1 Korintiërs 2:6-16
6 ¶ Toch is wat wij verkondigen wijsheid voor wie volwassen is in het geloof. Het is echter niet de wijsheid van deze wereld en haar machthebbers, die ten onder zullen gaan. 7 Waar wij over spreken is Gods verborgen en geheime wijsheid, een wijsheid waarover God vóór alle tijden besloten heeft dat wij door haar zouden delen in zijn luister. 8 Geen van de machthebbers van deze wereld heeft die wijsheid gekend; zouden ze haar wel hebben gekend, dan zouden ze de Heer die deelt in Gods luister niet hebben gekruisigd. 9 Maar het is zoals geschreven staat: ‘Wat het oog niet heeft gezien en het oor niet heeft gehoord, wat in geen mensenhart is opgekomen, dat heeft God bestemd voor wie hem liefheeft.’ 10 God heeft ons dit geopenbaard door de Geest, want de Geest doorgrondt alles, ook de diepten van God. 11 Wie is in staat de mens te kennen, behalve de geest van de mens? Zo is alleen de Geest van God in staat om God te kennen. 12 Wij hebben niet de geest van de wereld ontvangen, maar de Geest die van God komt, opdat we zouden weten wat God ons in zijn goedheid heeft geschonken. 13 Daarover spreken wij, niet op een manier die ons door menselijke wijsheid is geleerd, maar zoals de Geest het ons leert: wij verklaren het geestelijke met het geestelijke. 14 Een mens die de Geest niet bezit, aanvaardt niet wat van de Geest van God komt, want voor hem is het dwaasheid. Hij kan het ook niet begrijpen, omdat het geestelijk moet worden beoordeeld. 15 Maar een mens die de Geest wel bezit, kan alles beoordelen, en zelf wordt hij door niemand beoordeeld. 16 Er staat immers geschreven: ‘Wie kent de gedachten van de Heer, zodat hij hem zou kunnen onderwijzen?’ Welnu, onze gedachten zijn die van Christus. (NBV)
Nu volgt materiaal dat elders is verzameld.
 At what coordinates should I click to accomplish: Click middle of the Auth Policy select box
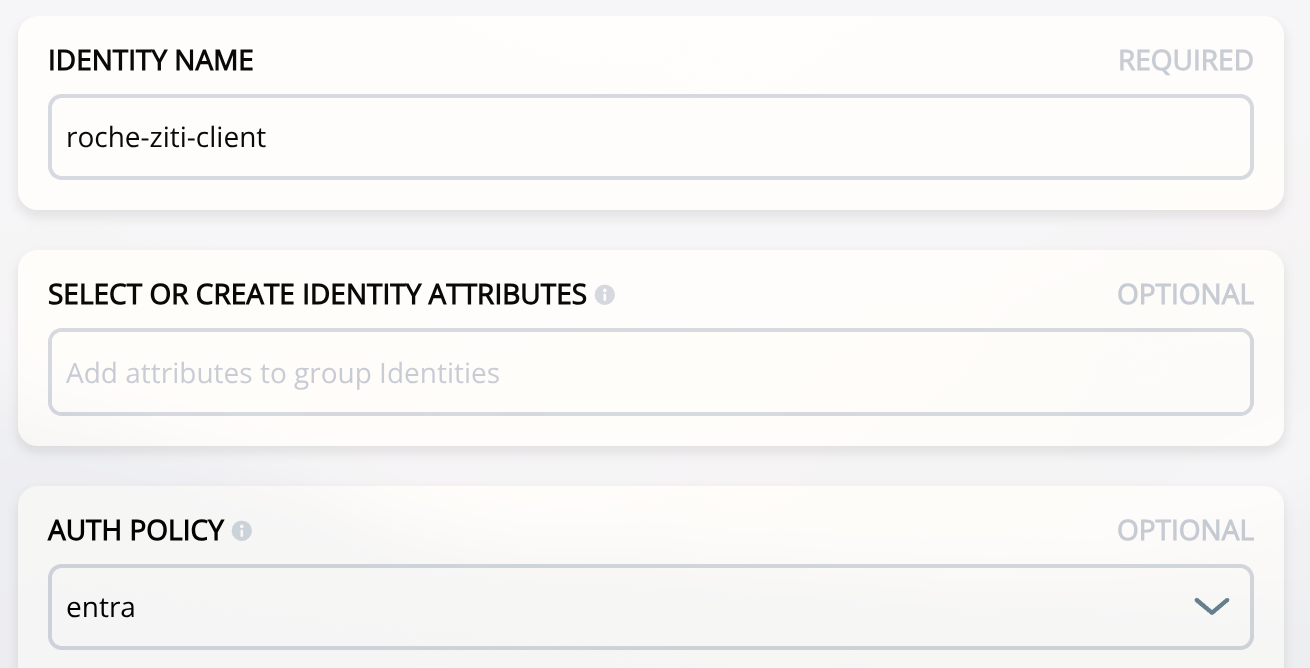pos(650,607)
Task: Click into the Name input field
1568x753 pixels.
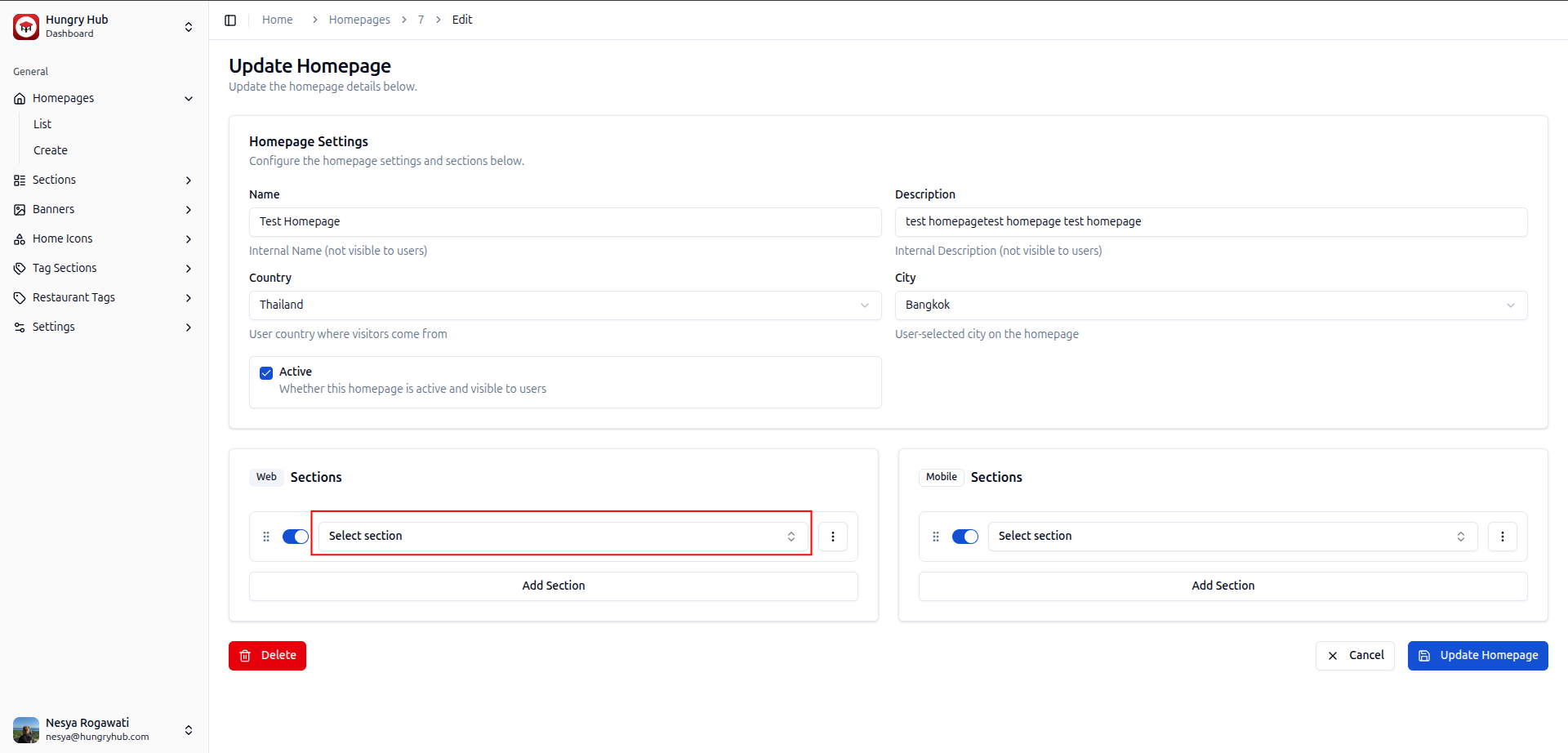Action: coord(564,222)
Als je dit stuk uit de brief aan de mensen in Korinthe oppervlakkig leest lijkt het wel of je in een spookverhaal terecht bent gekomen. Geesten voor en geesten na. Door de geest, voor de geest en in de geest. Maar lees nu voor de “geest” “De manier waarop”, of “de mentaliteit waarin” dan wordt het stuk al heel wat helderder. De manier waarop God met mensen omgaat is heel anders dan de manier waarop de wereld met mensen omgaat. God gaat het in de eerste plaats om de zwakken, de hulpelozen, de armen, daarvoor kijkt God uit naar wie willen helpen. Wij kijken over het algemeen naar de rijken, de machtigen. De aanzienlijken noemen we die mensen dan ook. Als het er om gaat ons land in verband met religie te brengen dan sturen we onze Koning naar een dure kerk, vol fraaie koren, muziek en fraaie woorden van deftige mensen. Het zou dwaas zijn de Koning namens ons allemaal naar de Pauluskerk in Rotterdam te sturen, toen die nog vol zat met zwervers, drugsverslaafden en mensen die psychisch in de war zijn.
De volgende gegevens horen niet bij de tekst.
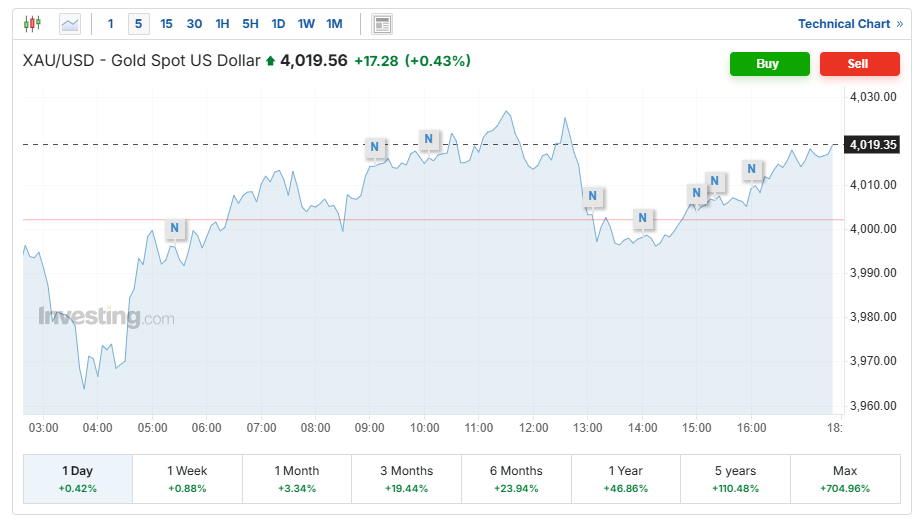Select the area chart type icon
The image size is (922, 528).
pyautogui.click(x=70, y=24)
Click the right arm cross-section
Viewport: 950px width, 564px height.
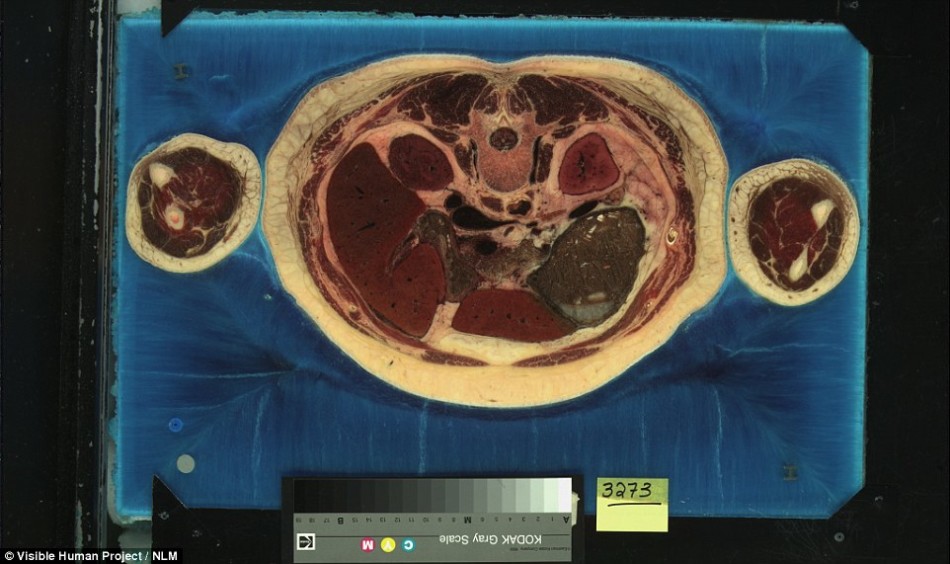point(793,231)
Die Pauluskerk is afgebroken, maar er zijn nog kerken in ons land waar rond de kerstdagen zwervers en daklozen worden ontvangen en getrakteerd op een maaltijd. Ondenkbaar dat onze Koning daar zijn kersttoespraak zou houden. Nou over die dwaasheid gaat het in die brief van Paulus. Die dwaasheid is de dwaasheid van de gelovigen, de dwaasheid die ze hebben door het geloof in God, de dwaasheid die ze kregen door hun leven in te richten in de mentaliteit, of de Geest van God. Dat heeft dus niks te maken met vroomheid, met fraaie tempels, moskeeën of kerken, met gebeden die fraai klinken of liederen die mooi vertolkt worden, dat geloof heeft alleen te maken met mensen die bevrijdt worden van armoede, die weer mee mogen gaan doen, die geheeld worden doordat we een hand uitsteken. Als je de dingen in die geest gaat doen dan snap je ook hoe het met God en de mensen in elkaar zit.
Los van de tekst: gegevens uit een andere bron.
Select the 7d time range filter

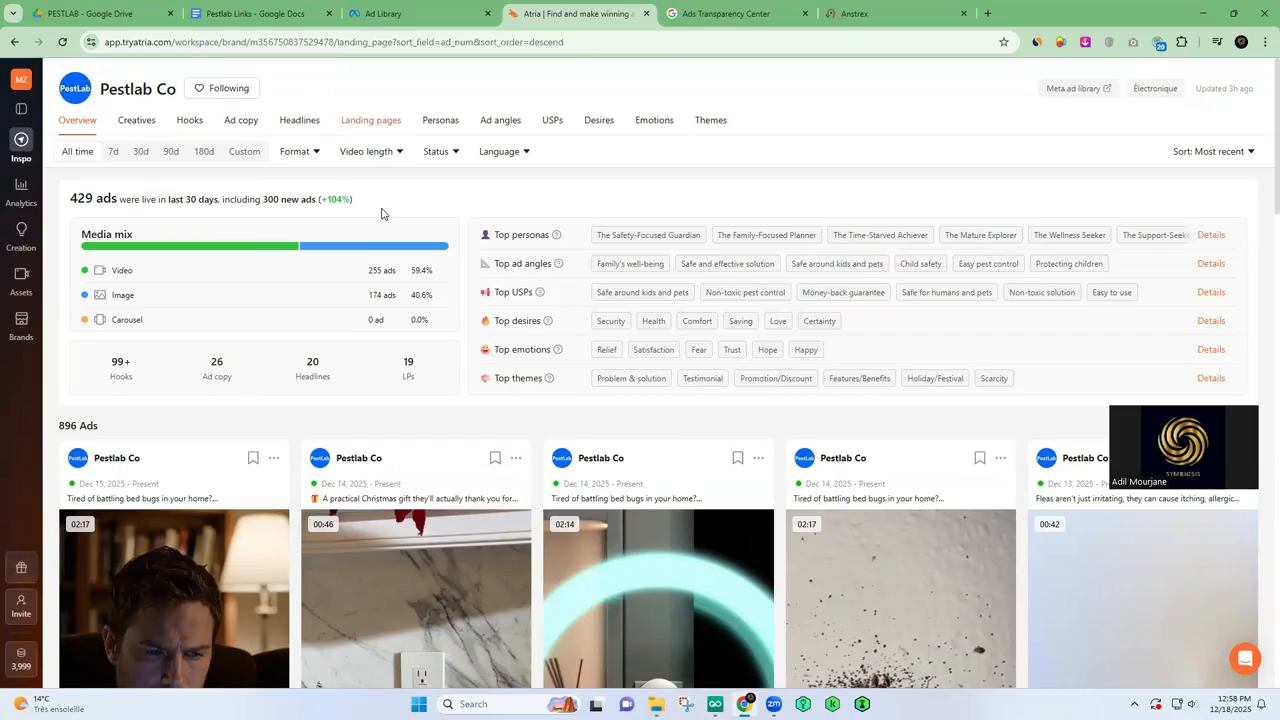(113, 152)
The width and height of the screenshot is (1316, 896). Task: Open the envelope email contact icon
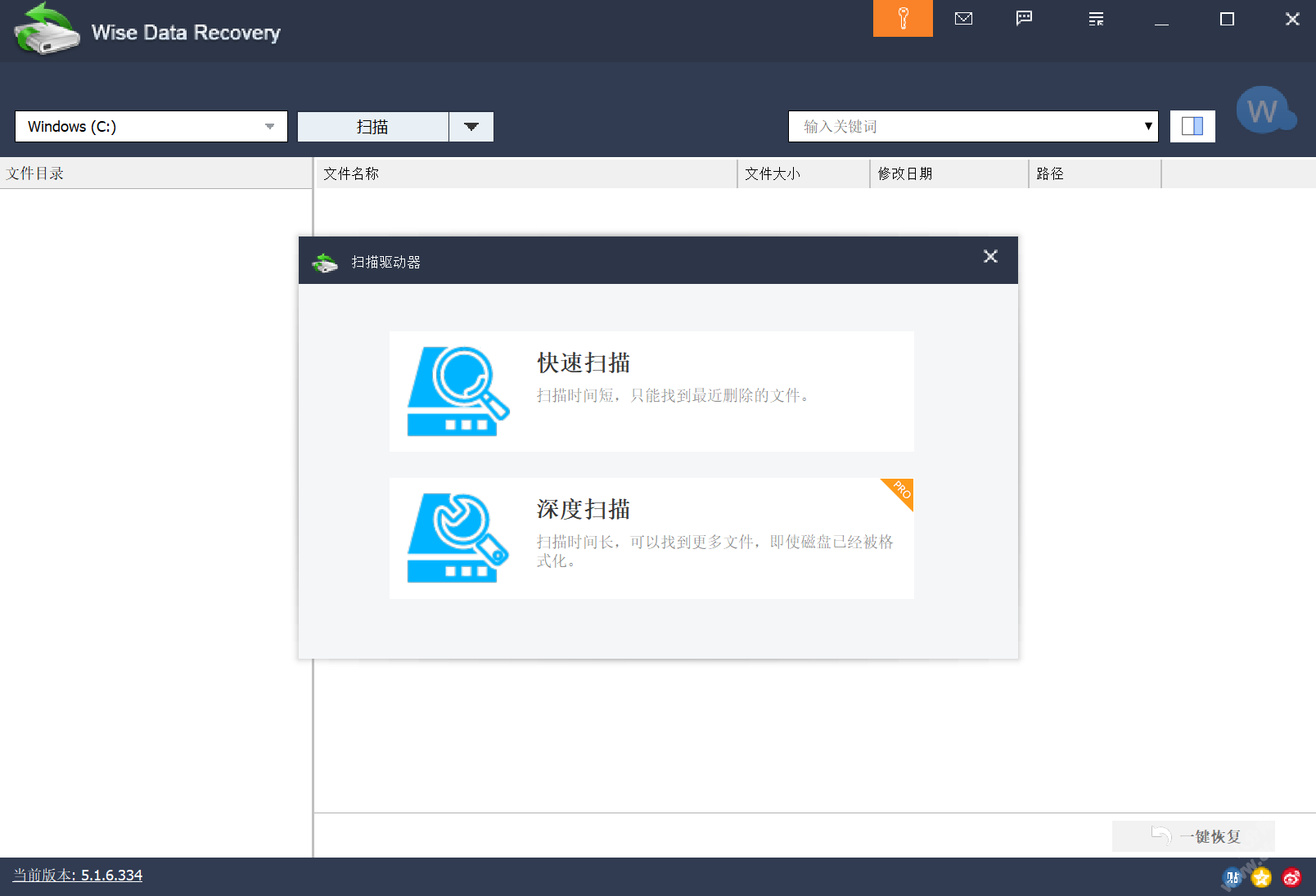point(963,18)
Paulus zegt dat de wereld er niet op zou komen om godsdienst en religie te zoeken bij de armsten en de zwaksten, maar dat de machtigen van deze wereld zullen vergaan. We merken dat nog steeds als er gesproken wordt over religie, dan gaat het vaker om burgermansfatsoen dat de een de ander wil opleggen dan om rechtvaardigheid, delen van de rijkdom die er onder ons is. Religie is te vinden in het lied dat Maria ooit gezongen heeft: “Machtigen zal God van de troon stoten”. We moeten maar luid meezingen want we zijn er hard bij nodig. En op die manier zijn ook onze gedachten die van Christus. Want dat delen van ons met de minsten kan immers vandaag beginnen, wat de wereld er ook van moge denken.